Israel, Greece and Cyprus to Explore Building Joint Gas Pipeline to Europe

Groups of specialists will be appointed to assess the pipeline idea, and plans are proceeding to create a subsea electricity cable to Europe, Netanyahu says.

Cypriot President Nicos Anastasiades and Prime Minister Benjamin Netanyahu review a military guard of honor in Cyprus on January 28, 2016.
AP

Israel, Greece and Cyprus will explore the possibility of building a natural gas pipeline to Europe, tapping huge gas reserves discovered in the eastern Mediterranean in recent years, leaders of the three countries said yesterday.

Groups of specialists will be appointed to assess the pipeline idea, and plans are proceeding to create an undersea  electricity cable to Europe, Prime Minister Benjamin Netanyahu told reporters in Nicosia.

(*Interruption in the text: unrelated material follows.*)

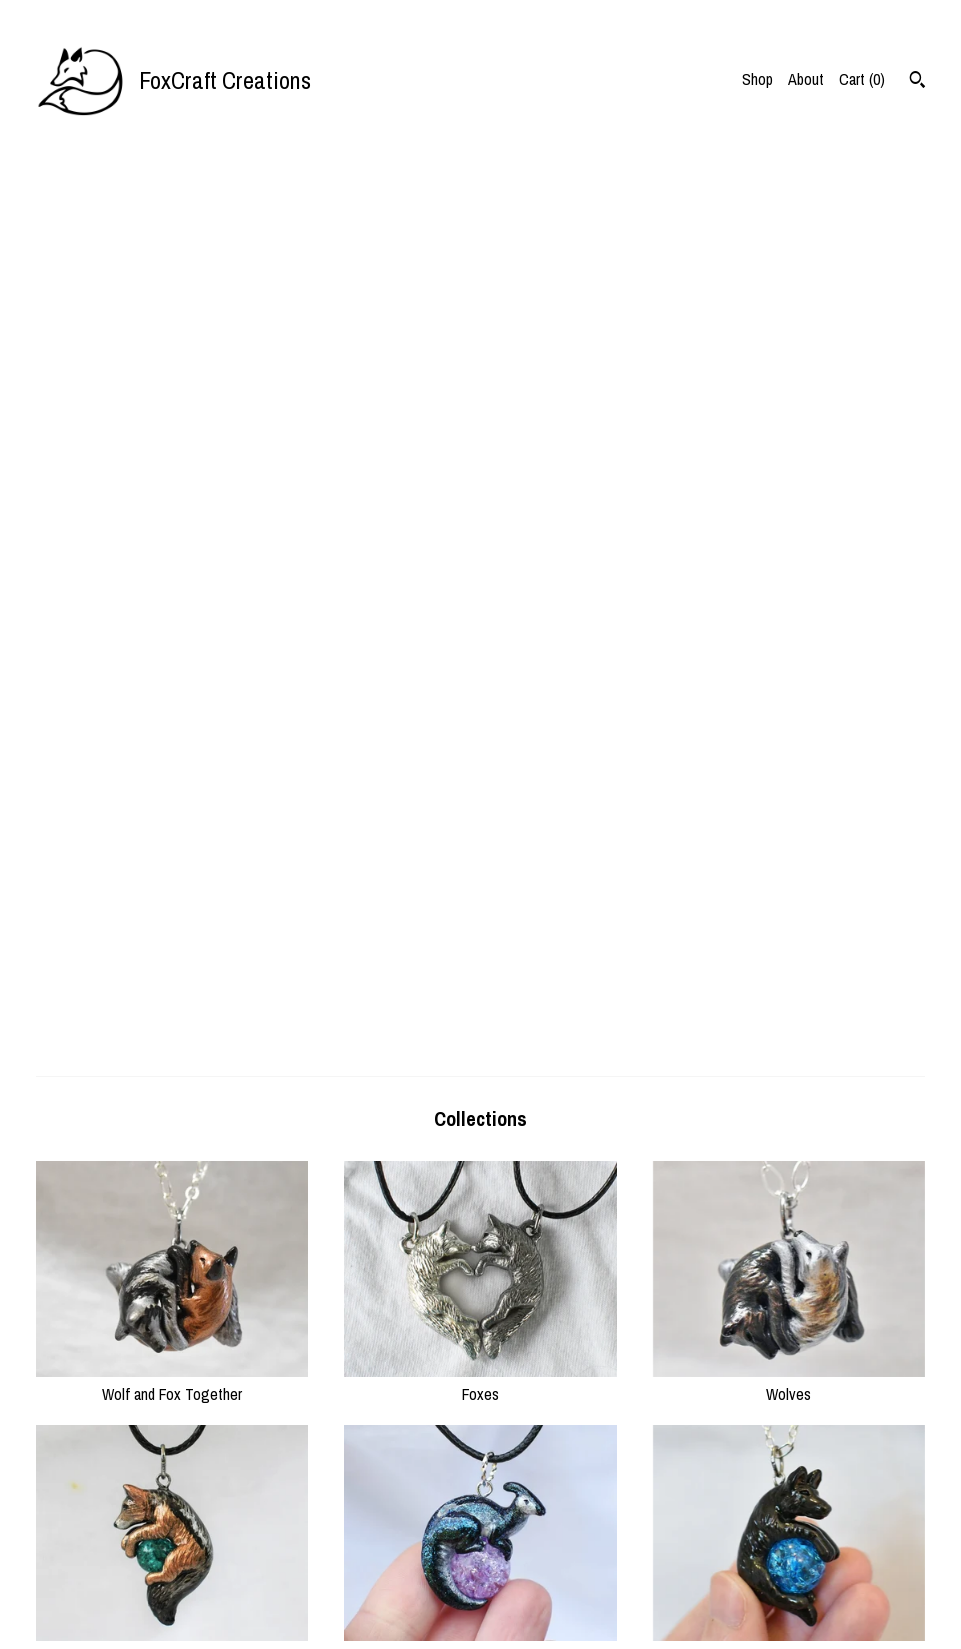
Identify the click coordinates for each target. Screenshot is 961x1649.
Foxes (480, 499)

“These are two practical things we are moving on,” Netanyahu said, flanked by Greek Prime Minister Alexis Tsipras and Cypriot President Nicos Anastasiades. “These are momentous goals and by working together we can advance them more effectively than we can separately,” Netanyahu added. Tsipras said Greece can act as a bridge for the transfer of east Mediterranean gas to the rest of the European Union. 

Beyond energy issues, the Greek prime minister, whose country has been the transit point for most of the recent wave of refugees reaching Europe from Syria, Afghanistan and elsewhere, said the leaders agreed that dealing with the largest migration of people since World War II means tackling the problem “at its root” — poverty and war. 

Anastasiades said that additional financial support and economic development in war-torn areas would help alleviate the migration crisis. “Our states share the same values as well as the conviction that in order to effectively counter multiple challenges confronting us on a local, regional and international level, we must work collectively,” Anastasiades said at a news conference.

The leaders said they would meet again in the second half of this year. 

Israel has reported some of the largest gas finds in the past decade and Cyprus confirmed a discovery in 2011, making both potential exporters. Energy Minister Yuval Steinitz has said experts estimate there are between 10,000 billion cubic meters to 15,000 billion cubic meters of natural gas in the eastern Mediterranean basin, which includes Israel, Egypt and Cyprus — enough to supply domestic needs as well as Europe.

This month an Israeli exploration group announced it had discovered signs of another large natural gas field off Israel’s coast, building on the Tamar and Leviathan discoveries in 2009 and 2010. The group said a resource report showed there could be an estimated 8.9 trillion cubic feet of natural gas at the Daniel East and West fields. 

While some of Israel’s offshore gas will be for domestic use, the country is facing the challenge of finding a way to export what it doesn’t need, either via pipelines or liquid natural gas facilities, which could require deals with Egypt, Turkey and Cyprus.

Not all experts are convinced an undersea electricity cable to Europe is a genuine possibility. “It’s not feasible for commercial and political reasons,” said Michael Leigh, a former director-general in the European Commission and now a senior fellow at the German Marshall Fund of the United States, specializing in East Mediterranean gas. “It’s pie in the sky.”

In other developments in the energy sector, Environmental Protection Minister Avi Gabbay called on Israel’s natural gas producers, a group led by a cartel consisting of Houston-based Noble Energy and Israel’s Delek Group, to act to lower the price of their gas. He said he would call for an urgent cabinet discussion on the implications of the drop in global oil prices on the use of natural gas in Israel, adding that the drop in oil prices renders the use of natural gas by industry and in the transportation sector unfeasible. This could lead to a shift in the use of more polluting sources of energy such as fuel oil that in turn would endanger the health of the public, he added. 

Gabbay’s comments came the same week that a Phoenicia Flat Glass Industries plant  announced that was indeed seeking to switch from using natural gas to fuel oil due to the drop  in oil prices.